Diese Voraussetzungen sind hier nach den Feststellungen des FG erfüllt. § 9 Abs. 6 EStG i.d.F. des Beitreibungsrichtlinie-Umsetzungsgesetzes vom 7. Dezember 2011 (BGBl I 2011, 2592) steht dem nicht entgegen, weil der Kläger vor Beginn seines Studiums eine (erste) Berufsausbildung im Sinne dieser Vorschrift absolviert hat (Senatsurteil vom 9. Februar 2012 VI R 42/11, BFHE 236, 439; s. auch Urteil des Bundesfinanzhofs --BFH-- vom 18. Juni 2009 VI R 79/06, juris).

13

a) Als Werbungskosten abziehbar sind sämtliche Aufwendungen, die im Zusammenhang mit der beruflichen Bildungsmaßnahme stehen, also i.S. des § 9 Abs. 1 Satz 1 EStG beruflich veranlasst sind. Hierzu gehören beispielsweise Fahrt- bzw. Mobilitätskosten (s. dazu BFH-Urteile in BFHE 236, 439; vom 9. Februar 2012 VI R 44/10, BFHE 236, 431).
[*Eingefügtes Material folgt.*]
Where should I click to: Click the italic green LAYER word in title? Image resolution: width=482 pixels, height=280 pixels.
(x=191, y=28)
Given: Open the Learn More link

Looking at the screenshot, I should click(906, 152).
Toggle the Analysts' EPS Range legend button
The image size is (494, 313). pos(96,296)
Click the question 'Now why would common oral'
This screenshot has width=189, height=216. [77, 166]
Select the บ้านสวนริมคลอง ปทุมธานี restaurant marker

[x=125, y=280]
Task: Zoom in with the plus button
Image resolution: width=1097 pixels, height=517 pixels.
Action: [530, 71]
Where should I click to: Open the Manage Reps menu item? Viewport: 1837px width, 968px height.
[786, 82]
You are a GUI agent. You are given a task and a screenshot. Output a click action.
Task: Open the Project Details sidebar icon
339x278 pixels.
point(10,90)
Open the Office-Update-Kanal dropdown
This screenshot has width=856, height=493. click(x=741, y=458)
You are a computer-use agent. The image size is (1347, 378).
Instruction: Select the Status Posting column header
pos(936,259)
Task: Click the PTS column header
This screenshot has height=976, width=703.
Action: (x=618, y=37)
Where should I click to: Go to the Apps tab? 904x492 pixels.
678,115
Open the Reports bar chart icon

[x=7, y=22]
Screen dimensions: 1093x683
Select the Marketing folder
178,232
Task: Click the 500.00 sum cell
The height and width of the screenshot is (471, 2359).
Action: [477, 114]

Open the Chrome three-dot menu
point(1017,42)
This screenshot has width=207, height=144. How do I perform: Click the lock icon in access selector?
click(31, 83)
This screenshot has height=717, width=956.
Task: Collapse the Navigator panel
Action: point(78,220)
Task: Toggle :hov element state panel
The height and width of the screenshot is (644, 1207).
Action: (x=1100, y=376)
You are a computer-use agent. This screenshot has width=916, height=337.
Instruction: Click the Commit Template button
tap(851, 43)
Da die Kosten für beruflich veranlasste auswärtige Übernachtungen zu den im Rahmen des objektiven Nettoprinzips abziehbaren beruflichen Aufwendungen gehören, können --wie bei einer Auswärtstätigkeit (s. dazu BFH-Urteil vom 11. Mai 2005 VI R 7/02, BFHE 209, 502, BStBl II 2005, 782)-- grundsätzlich auch die durch eine Bildungsmaßnahme veranlassten Unterkunftskosten Werbungskosten gemäß § 9 Abs. 1 Satz 1 EStG sein.

14

b) Entgegen der Auffassung des FG kommt § 9 Abs. 1 Satz 3 Nr. 5 EStG nicht zur Anwendung. Eine doppelte Haushaltsführung setzt voraus, dass der Arbeitnehmer außerhalb des Ortes, an dem er einen eigenen Hausstand unterhält, beschäftigt ist und auch wohnt. Das ist typischerweise dann der Fall, wenn sich der Arbeitnehmer am Ort einer Arbeitsstätte i.S. des § 9 Abs. 1 Satz 3 Nr. 4 EStG eine Unterkunft nimmt. Beschäftigungsort i.S. des § 9 Abs. 1 Satz 3 Nr. 5 EStG ist somit der Ort der regelmäßigen Arbeitsstätte (Senatsentscheidungen in BFHE 209, 502, BStBl II 2005, 782; vom 11. Mai 2005 VI R 34/04, BFHE 209, 527, BStBl II 2005, 793). Unter regelmäßiger Arbeitsstätte i.S. von § 9 Abs. 1 Satz 3 Nr. 4 EStG versteht der BFH nach neuerer Rechtsprechung nur eine ortsfeste dauerhafte betriebliche Einrichtung des Arbeitgebers und damit regelmäßig den Betrieb des Arbeitgebers. Eine arbeitgeberfremde Bildungseinrichtung, wie eine Universität, ist nicht als regelmäßige Arbeitsstätte anzusehen (BFH-Urteil in BFHE 236, 439). Sucht ein Steuerpflichtiger, wie im Streitfall, eine solche Einrichtung auf, kommt § 9 Abs. 1 Satz 3 Nr. 5 EStG ebenso wenig wie bei der Auswärtstätigkeit eines Arbeitnehmers in Betracht.

15

c) Kosten der Unterkunft sind jedoch nur dann durch die Bildungsmaßnahme und damit beruflich veranlasst, wenn es sich dabei um notwendige Mehraufwendungen handelt. Das ist nur dann der Fall, wenn der Ort der Bildungsmaßnahme, hier der Studienort, nicht der Lebensmittelpunkt des Steuerpflichtigen ist und die Unterkunft dort zur Wohnung am Ort des Lebensmittelpunkts hinzukommt. Ob die außerhalb des Studienorts belegene Wohnung als Mittelpunkt seiner Lebensinteressen anzusehen ist, ist anhand einer Gesamtwürdigung aller Umstände des Einzelfalls festzustellen (vgl. im Einzelnen Senatsentscheidungen vom 9. August 2007 VI R 10/06, BFHE 218, 380, BStBl II 2007, 820; vom 9. Juli 2008 VI B 4/08, BFH/NV 2008, 2000; jeweils m.w.N.).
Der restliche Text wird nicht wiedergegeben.